Ганнибал приказал во что бы то ни стало пленить Сципиона. С этой целью Махарбал вклинился в гущу римлян и начал пробиваться к палатке их предводителя. Сеча разгорелась. Конные спешились с обеих сторон, и началась пешая битва. Нам, пращникам, делать было нечего с этими нашими камнями, и мы взялись за клинки. Меня царапнул некий римлянин. Правда, царапнул падая – легко задел меня, и рана оказалась пустяковой. Наверное, тебе интересно узнать, что ранил меня безголовый: голова его, отсеченная мгновение тому назад, валялась в двух шагах от него, и глаза его не успели померкнуть. Мне приходилось сражаться за собственную жизнь, и я не мог позволить себе наблюдать за ужасом, который бушевал вокруг. Я убежал вперед, влекомый живой лавиной, и сам я влек эту лавину, ибо был частицей ее…
В разгар боя приметил я моего друга-пращника, по имени Гано Гэд. Вид у него был очень свирепый, он размахивал сицилийским кинжалом и косил врага своей длинной ручищей. Насколько я мог уразуметь, ему не терпелось пограбить Рим и сразу же разбогатеть. А его товарища по имени Бармокар я так и не увидел в бою. Мне кажется, он скрывался где-то за нашими спинами.
Вскоре я уже шагал по щиколотку в крови, она была теплая и липучая – молодая, быстро густеющая кровь. Мне и в голову не пришло, что она могла быть и моей кровью. Я не первый раз в кровавой переделке, но с римлянами сражаться не приходилось. Они очень стойкие и точно выполняют приказы, как спартанцы Леонида.
Воины яростно сопели, сморкались кровью, и каждый старался подороже продать свою жизнь. Но точнее сказать – во что бы то ни стало выжить, победить. А может быть, это я сейчас так соображаю (во время же боя я ни о чем подобном не думал). Увертывался, наступал, замахивался, отбивался, делал выпад правой ногой, отступал на шаг, чтобы точнее прыгнуть вперед.

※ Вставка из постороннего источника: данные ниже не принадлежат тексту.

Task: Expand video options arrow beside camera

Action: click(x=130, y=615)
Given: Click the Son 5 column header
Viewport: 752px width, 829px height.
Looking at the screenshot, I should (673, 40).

Бой закончился к полудню. Солнце стояло высоко. Оно изрядно пригревало землю – об этом можно было судить по ядовитым парам, которые поднимались от травянистой почвы, политой потоками крови. Неожиданно для себя я оказался на высоком берегу Тицина и легко мог бы свалиться в воду. Я продолжал размахивать кинжалом – сам не знал, что делаю.
Гано Гэд подошел ко мне и, сверкая глазами наподобие волка, сказал грубовато:
– Что, друг? Воздух режешь?
И расхохотался.
А я продолжал «резать воздух» и убил бы любого, кто попался бы под руку.

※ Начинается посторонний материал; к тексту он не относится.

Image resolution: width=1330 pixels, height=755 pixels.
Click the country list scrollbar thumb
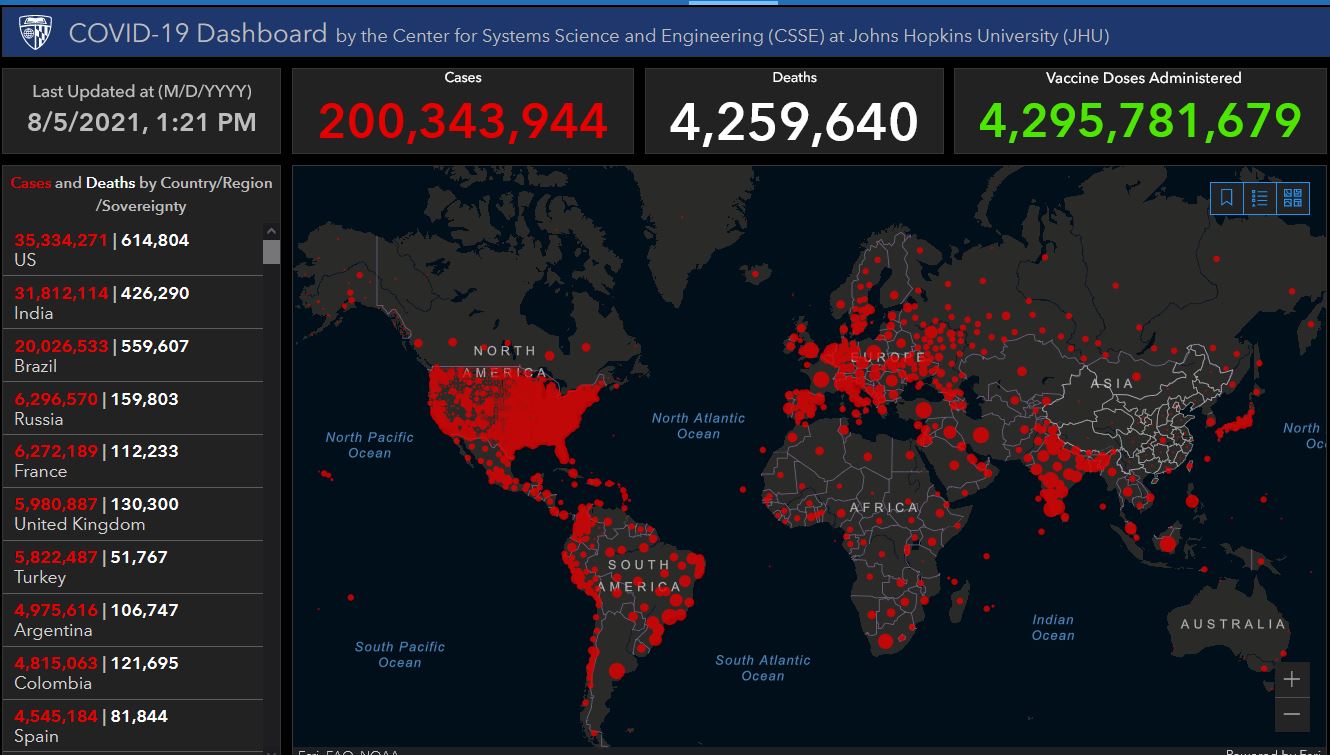coord(271,252)
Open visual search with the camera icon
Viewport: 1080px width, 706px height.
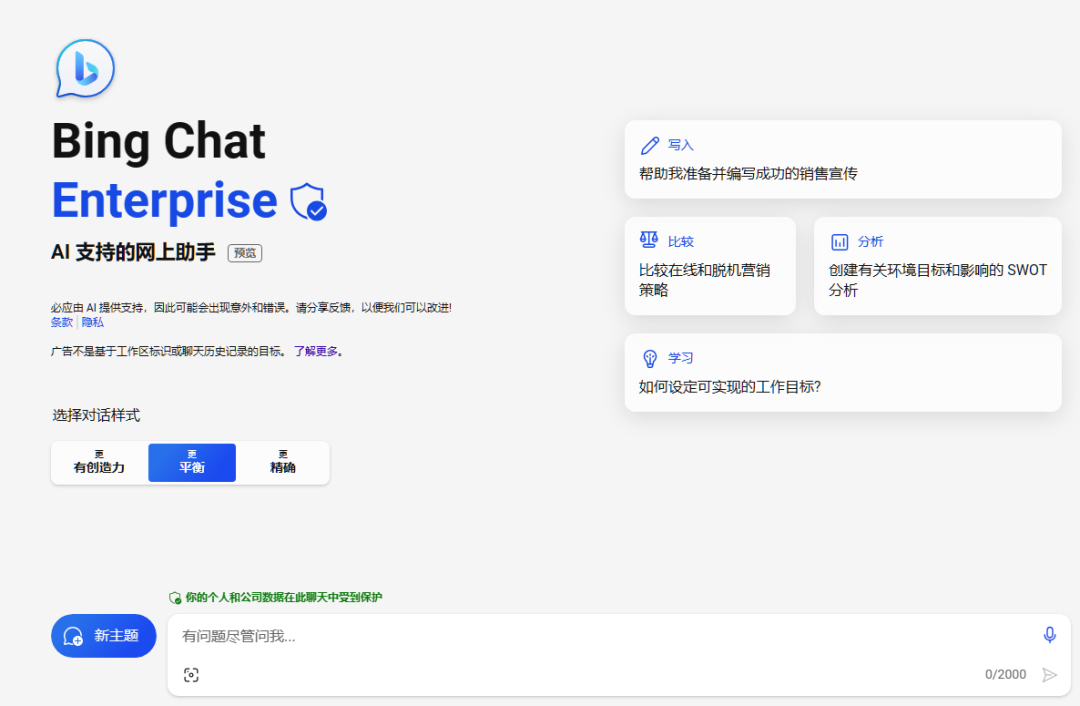190,674
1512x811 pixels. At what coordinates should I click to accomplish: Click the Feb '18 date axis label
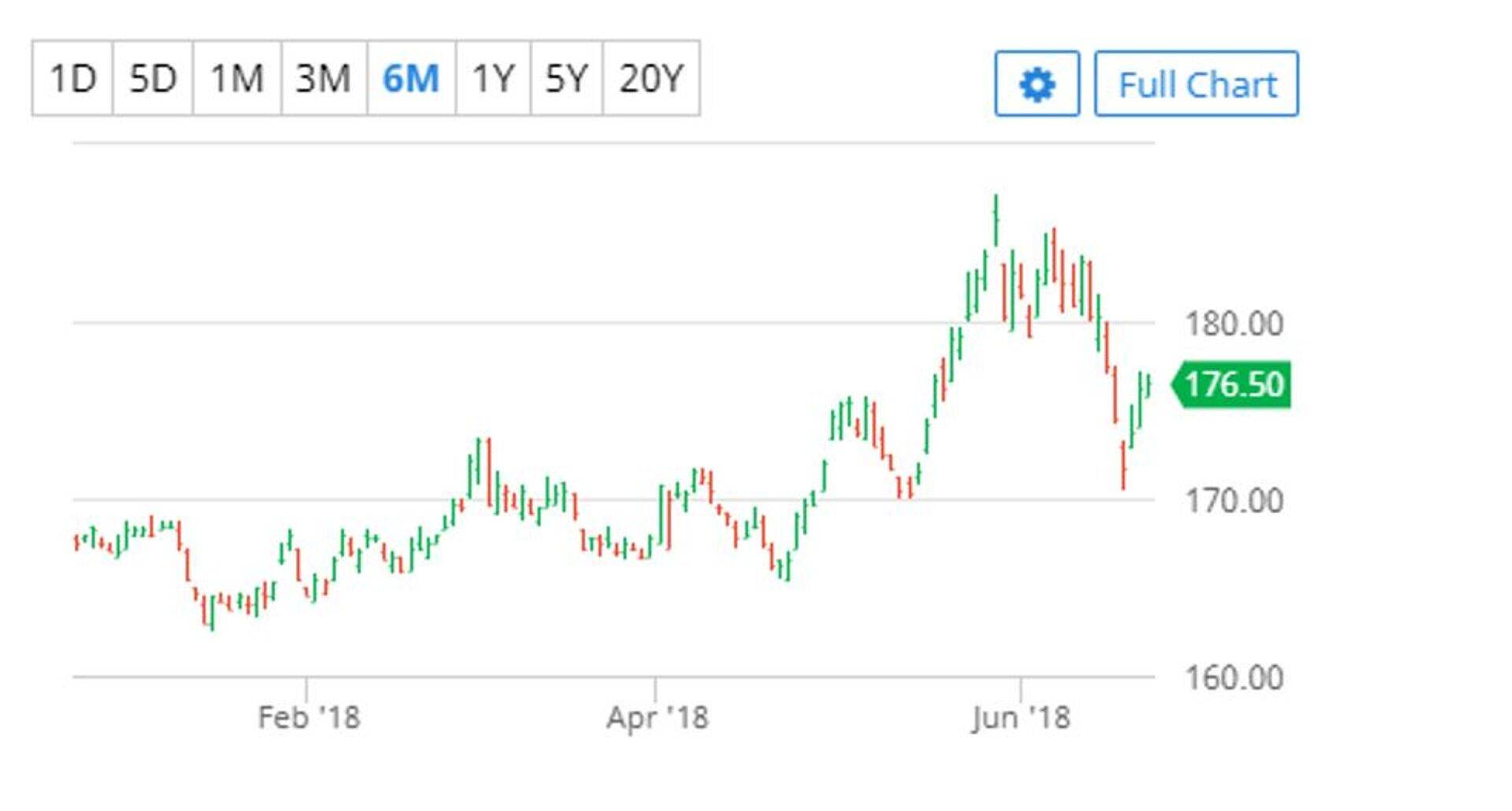(x=309, y=717)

– Остановись! – приказал Гэд.
Я остановился. Присел на траву, и мне захотелось в воду.
– Да ты, брат, никак сползаешь? – сказал Гэд. Схватив меня за плечи, оттащил подальше от скользкого спуска.
Я посмотрел на него и спросил:
– Где Бармокар?
– Не знаю.
– А индусик жив?
– Тоже не знаю. Главное – живы мы с тобою, хотя души, наверное, ушли в пятки.
– Гэд, дай вина выпить…
Он раздобыл у кого-то глоток галльского вина. Мне стало легче…

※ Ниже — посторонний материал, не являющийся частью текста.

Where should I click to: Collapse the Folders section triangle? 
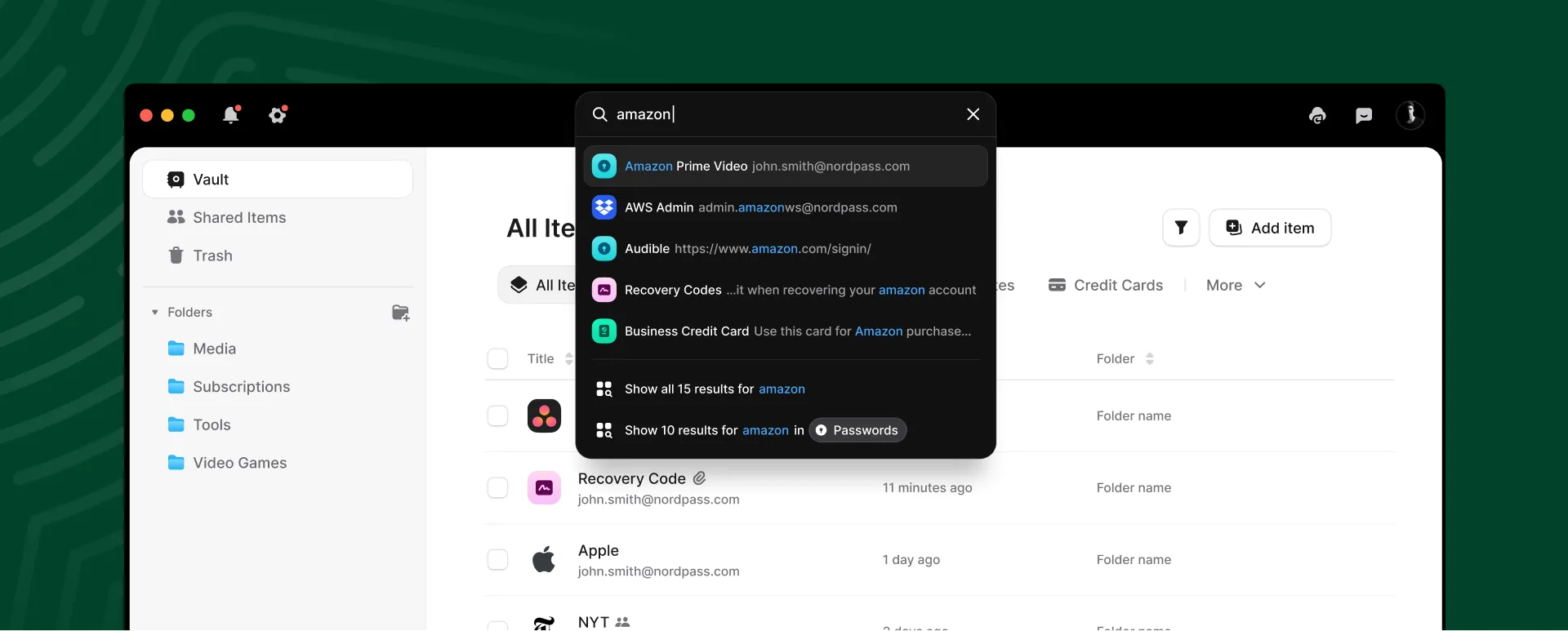pos(155,313)
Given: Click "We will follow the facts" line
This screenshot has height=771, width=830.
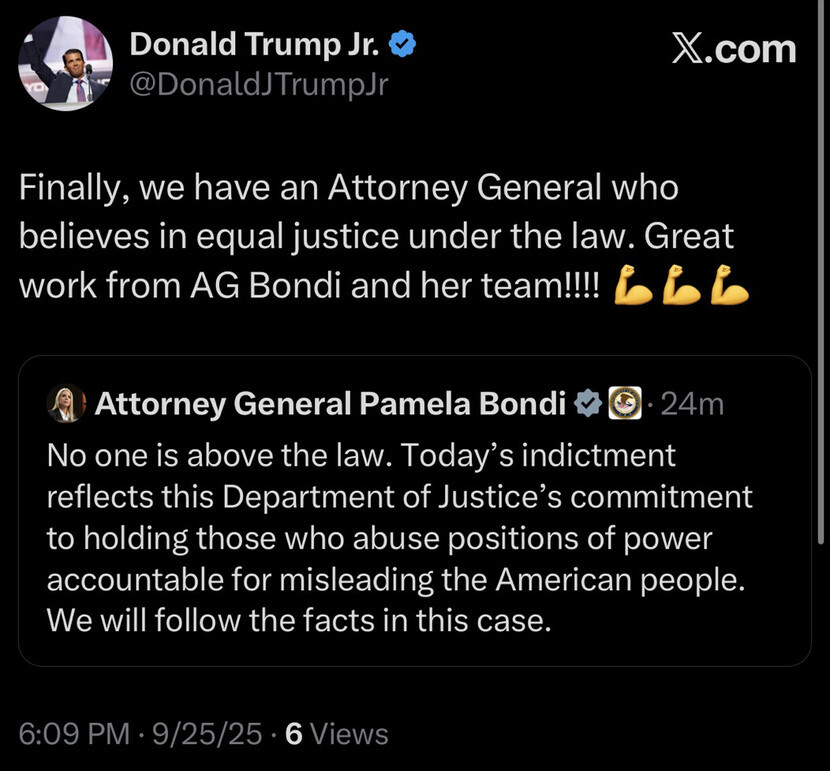Looking at the screenshot, I should pos(298,620).
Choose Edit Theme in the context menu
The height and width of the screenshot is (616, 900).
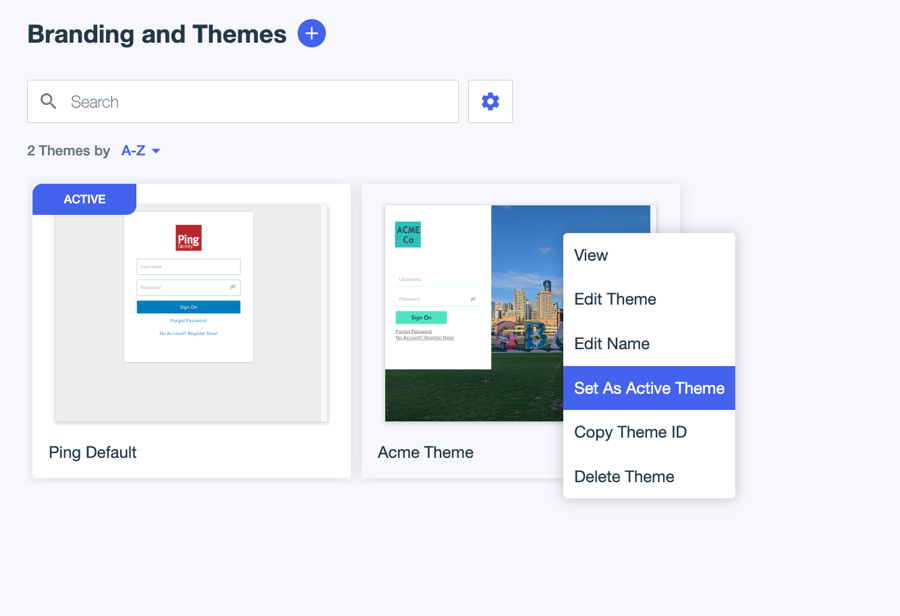[615, 299]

Скажу тебе, брат Лахет, не так-то просто биться с римлянами. Это сволочной народ, и молись богам за меня, чтобы нам с тобой довелось снова увидеться в нашем милом, уютном, захолустном Аргосе…
Военный совет в Плаценции
Дом, в котором Ганнибал собрал военный совет, принадлежал некоему купцу. Купец сбежал в Рим к богатым родственникам. Это была загородная вилла с мраморными бассейнами и хорошо ухоженным садом.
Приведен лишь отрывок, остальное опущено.